What to do
Copy out all lines of the records in which the word "each" appears.

Saved data entries:
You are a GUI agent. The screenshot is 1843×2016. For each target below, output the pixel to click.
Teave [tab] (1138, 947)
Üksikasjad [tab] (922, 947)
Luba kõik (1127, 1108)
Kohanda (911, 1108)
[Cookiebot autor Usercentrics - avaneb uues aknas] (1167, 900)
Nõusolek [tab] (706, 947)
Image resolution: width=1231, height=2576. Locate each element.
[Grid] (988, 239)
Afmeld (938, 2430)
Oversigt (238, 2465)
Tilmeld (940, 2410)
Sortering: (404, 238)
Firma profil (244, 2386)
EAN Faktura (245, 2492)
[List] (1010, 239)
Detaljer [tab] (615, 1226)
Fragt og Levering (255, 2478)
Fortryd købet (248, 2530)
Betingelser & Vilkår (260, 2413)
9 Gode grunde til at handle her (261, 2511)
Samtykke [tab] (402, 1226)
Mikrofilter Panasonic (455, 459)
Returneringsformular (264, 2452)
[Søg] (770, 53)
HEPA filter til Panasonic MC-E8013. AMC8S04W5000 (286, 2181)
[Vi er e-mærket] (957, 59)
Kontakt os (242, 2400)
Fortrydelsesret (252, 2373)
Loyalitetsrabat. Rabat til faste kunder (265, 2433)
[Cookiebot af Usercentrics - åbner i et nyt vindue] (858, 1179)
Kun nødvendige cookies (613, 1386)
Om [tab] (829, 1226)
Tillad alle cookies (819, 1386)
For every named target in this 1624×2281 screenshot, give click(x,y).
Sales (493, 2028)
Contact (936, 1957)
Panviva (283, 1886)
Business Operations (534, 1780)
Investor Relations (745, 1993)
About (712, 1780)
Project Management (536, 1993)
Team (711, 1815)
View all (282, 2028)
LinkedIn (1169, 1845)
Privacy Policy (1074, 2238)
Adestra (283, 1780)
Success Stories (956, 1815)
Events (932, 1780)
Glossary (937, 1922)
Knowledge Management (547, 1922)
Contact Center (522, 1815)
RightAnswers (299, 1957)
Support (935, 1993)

Reply to the task
You are a GUI agent. The screenshot is 1843×2016. For each target below, output the pixel to click.
Image resolution: width=1231, height=2576. Locate each element.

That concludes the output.